(Task inputs begins)

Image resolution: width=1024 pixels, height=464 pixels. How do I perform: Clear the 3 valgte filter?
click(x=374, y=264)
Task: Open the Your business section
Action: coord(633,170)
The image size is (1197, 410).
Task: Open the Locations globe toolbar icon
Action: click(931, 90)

(Task inputs ends)

**Work order**
Reproduce the records exactly, keeping every line.

**Output of the task**
Image resolution: width=1024 pixels, height=464 pixels. How do I perform: Clear the 3 valgte filter?
click(x=374, y=264)
Task: Open the Your business section
Action: coord(633,170)
The image size is (1197, 410).
Task: Open the Locations globe toolbar icon
Action: click(931, 90)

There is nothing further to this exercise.